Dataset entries
* * * * * * * * *
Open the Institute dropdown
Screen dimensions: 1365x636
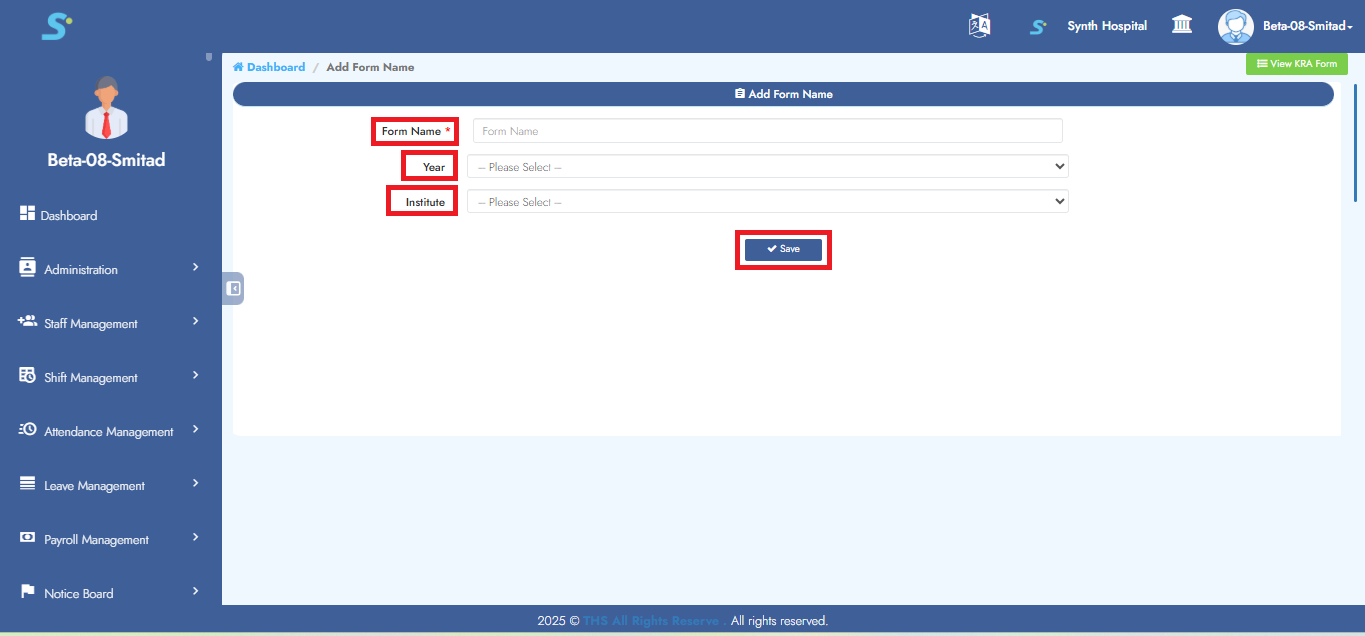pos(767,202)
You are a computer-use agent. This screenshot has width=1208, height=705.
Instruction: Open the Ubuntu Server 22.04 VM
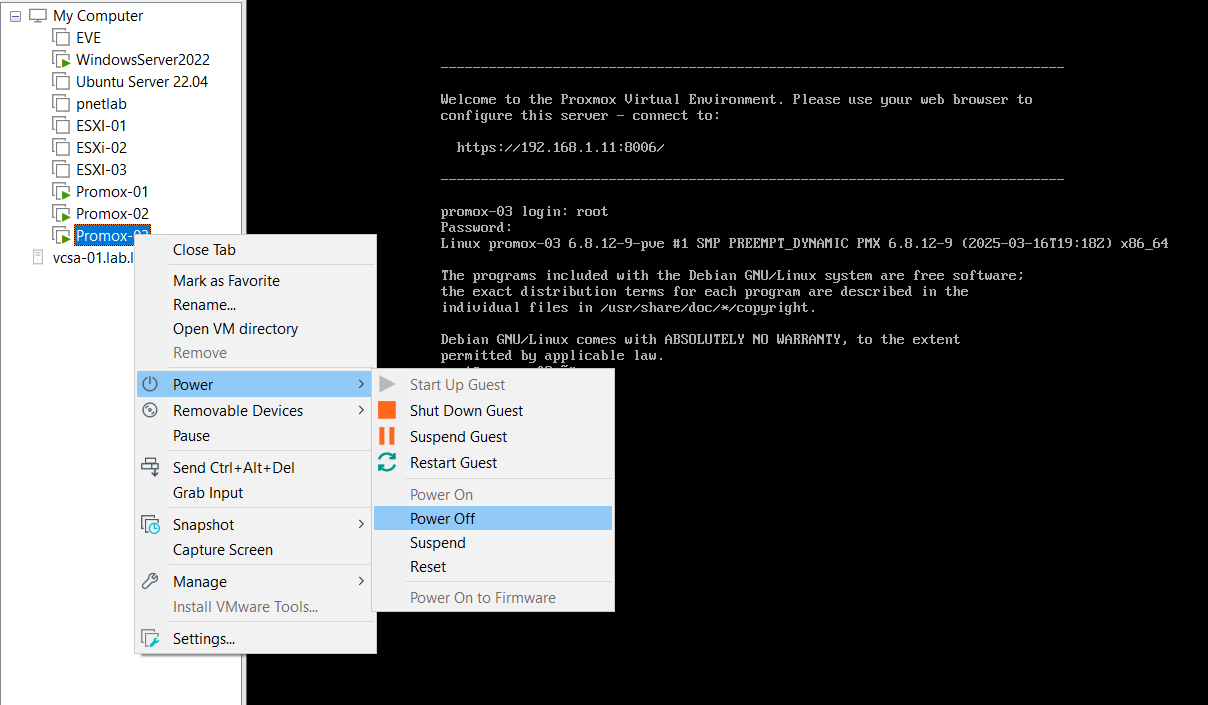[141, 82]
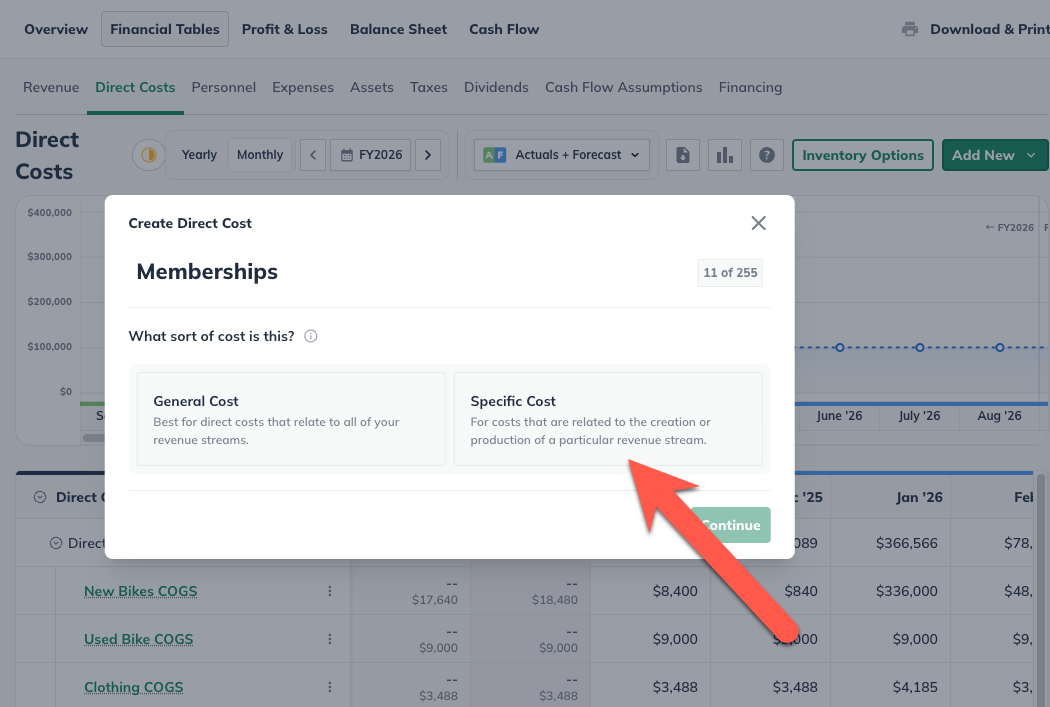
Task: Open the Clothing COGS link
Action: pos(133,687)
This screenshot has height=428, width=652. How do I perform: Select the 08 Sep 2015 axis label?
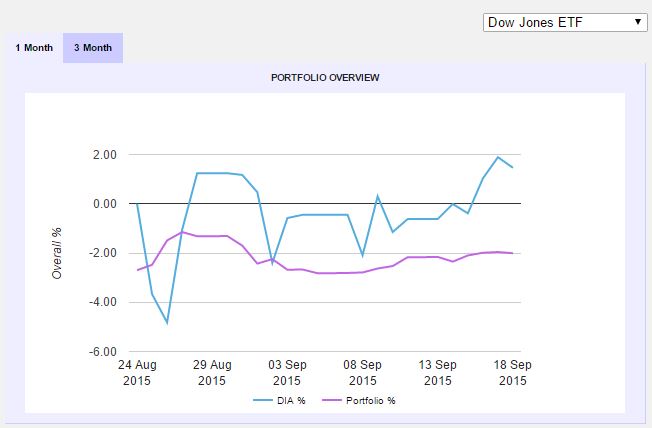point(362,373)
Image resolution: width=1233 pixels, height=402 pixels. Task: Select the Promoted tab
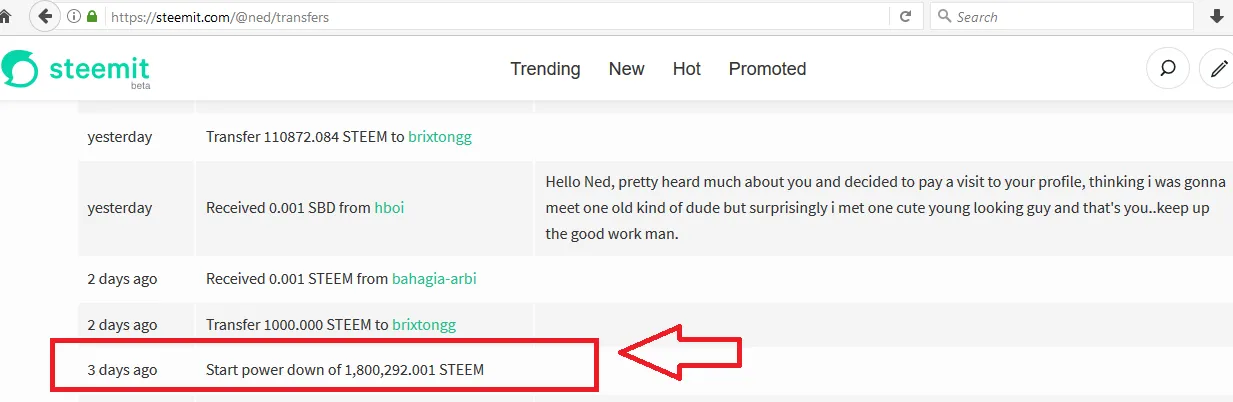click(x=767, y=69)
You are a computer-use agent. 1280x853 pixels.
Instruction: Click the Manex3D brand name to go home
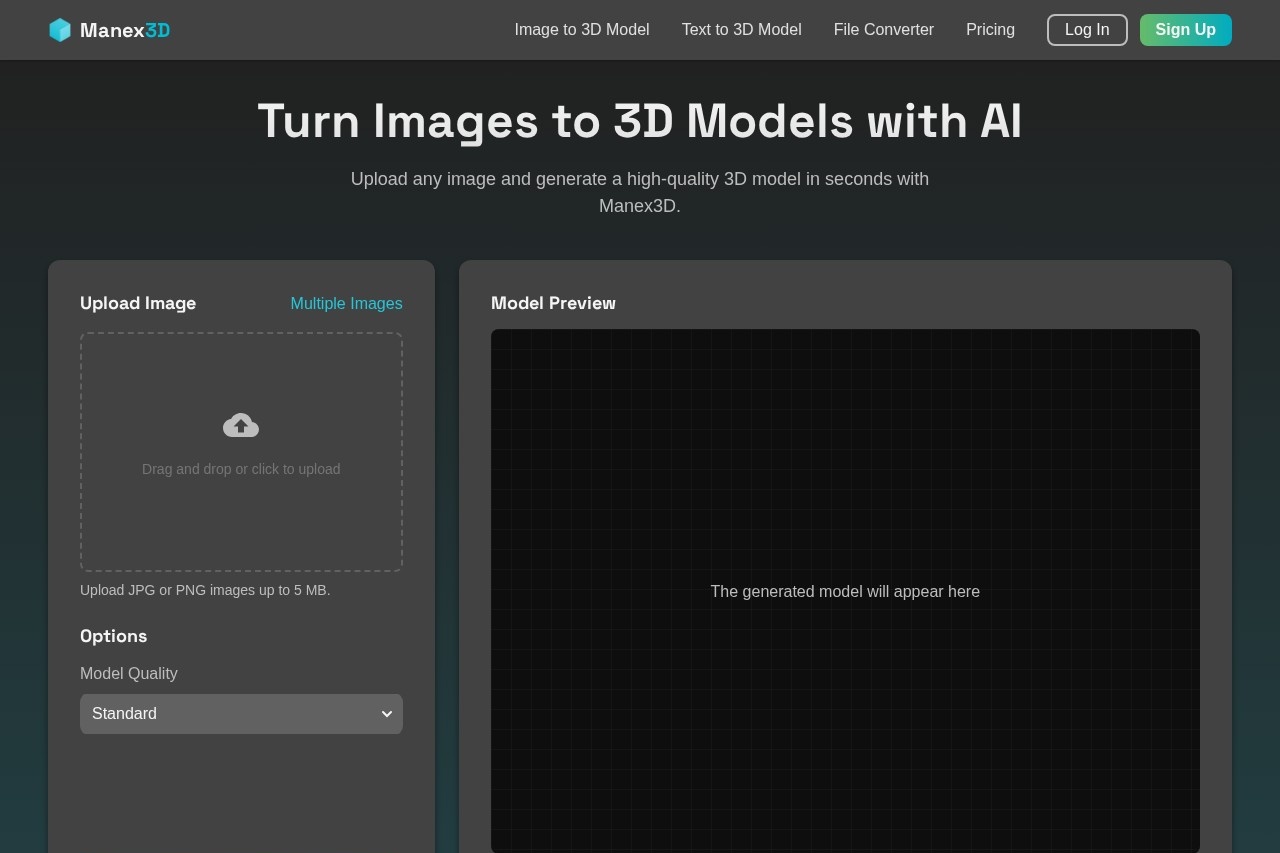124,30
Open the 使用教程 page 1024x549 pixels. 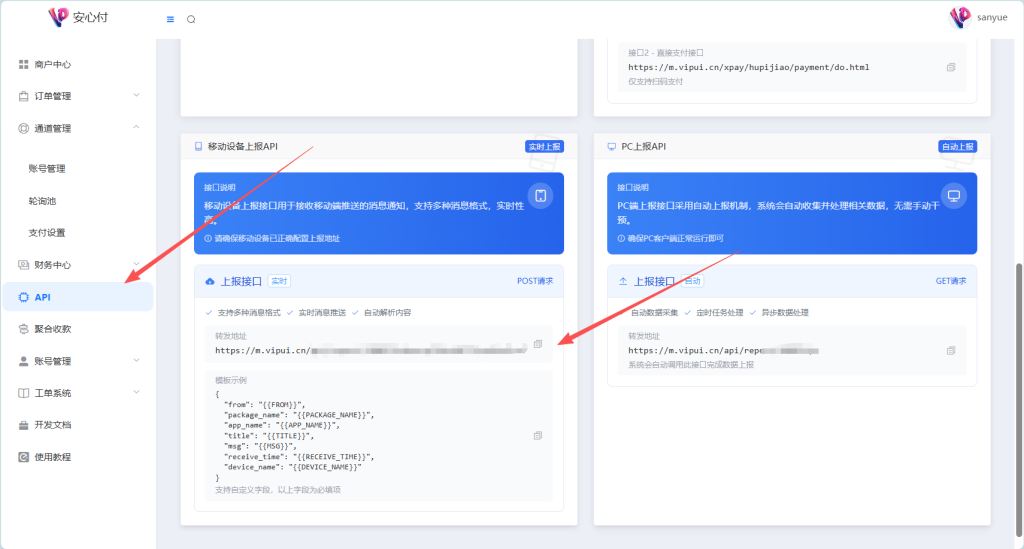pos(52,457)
* * * * * * * * *
### EXERCISE OBJECTIVE:
In the records, find every line that has the string "computer" and copy it.

### RESULT FOR THIS TASK:
You are a computer-use agent. This screenshot has width=1208, height=705.
You are a computer-use agent. 1280x853 pixels.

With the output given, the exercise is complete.